Radiotherapy is one of the standard treatments for glioma patients; however, its clinical efficacy is limited by radioresistance. We identified a mechanism of such resistance mediated by linc-RA1 (radioresistance-associated long intergenic noncoding RNA 1). Linc-RA1 was upregulated in radioresistant glioma cells and glioma tissue samples, compared with radiosensitive cells and nontumor tissues. Linc-RA1 was associated with inferior overall survival and advanced clinical stage of glioma. Linc-RA1 promoted glioma radioresistance in vitro and in vivo. Mechanistically, linc-RA1 stabilized the level of H2B K120 monoubiquitination (H2Bub1) by combining with H2B and inhibiting the interaction between H2Bub1 and ubiquitin-specific protease 44 (USP44), which inhibited autophagy, thus contributing to glioma radioresistance. These results reveal that linc-RA1-mediated autophagy is a key mechanism of radioresistance and is an actionable target for improving radiotherapy efficacy in patients with glioma.

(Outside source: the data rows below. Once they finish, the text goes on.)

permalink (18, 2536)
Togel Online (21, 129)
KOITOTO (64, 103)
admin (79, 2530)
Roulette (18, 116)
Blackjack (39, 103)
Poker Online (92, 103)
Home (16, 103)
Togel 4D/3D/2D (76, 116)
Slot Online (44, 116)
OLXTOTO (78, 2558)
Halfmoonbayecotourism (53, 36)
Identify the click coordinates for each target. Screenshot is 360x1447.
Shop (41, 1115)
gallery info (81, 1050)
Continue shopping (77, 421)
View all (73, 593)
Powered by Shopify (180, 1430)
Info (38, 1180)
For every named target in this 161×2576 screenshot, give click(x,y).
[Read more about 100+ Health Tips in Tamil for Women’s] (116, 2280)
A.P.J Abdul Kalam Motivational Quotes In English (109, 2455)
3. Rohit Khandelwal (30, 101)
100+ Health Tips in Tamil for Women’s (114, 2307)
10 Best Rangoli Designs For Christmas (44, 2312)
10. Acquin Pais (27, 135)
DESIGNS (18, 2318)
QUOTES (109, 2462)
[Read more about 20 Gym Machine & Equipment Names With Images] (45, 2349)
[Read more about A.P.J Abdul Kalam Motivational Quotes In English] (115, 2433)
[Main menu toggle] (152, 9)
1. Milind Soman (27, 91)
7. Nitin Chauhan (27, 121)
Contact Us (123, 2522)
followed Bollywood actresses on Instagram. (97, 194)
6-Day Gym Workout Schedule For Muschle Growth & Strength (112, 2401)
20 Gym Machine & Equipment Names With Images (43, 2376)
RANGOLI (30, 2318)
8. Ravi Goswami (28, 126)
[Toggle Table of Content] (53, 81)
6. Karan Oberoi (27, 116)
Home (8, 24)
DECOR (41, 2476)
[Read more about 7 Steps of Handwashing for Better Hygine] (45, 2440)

放射治疗是胶质瘤患者的标准治疗方法之一；然而，其临床疗效受到放射抗性的限制。我们确定了一种由linc-RA1（放射抗性相关的长基因间非编码 RNA 1）介导的这种抗性机制。与放射敏感细胞和非肿瘤组织相比，Linc-RA1在放射抗性神经胶质瘤细胞和神经胶质瘤组织样本中上调。Linc-RA1与较低的总生存期和胶质瘤的晚期临床分期有关。Linc-RA1在体外和体内促进神经胶质瘤的放射抗性。机械上，linc-RA1通过与 H2B 结合并抑制 H2Bub1 与抑制自噬的泛素特异性蛋白酶 44 (USP44) 之间的相互作用，从而稳定了 H2B K120 单泛素化 (H2Bub1) 的水平，从而有助于胶质瘤放射抗性。这些结果表明，linc-RA1介导的自噬是放射抗性的关键机制，是提高神经胶质瘤患者放疗疗效的可行靶点。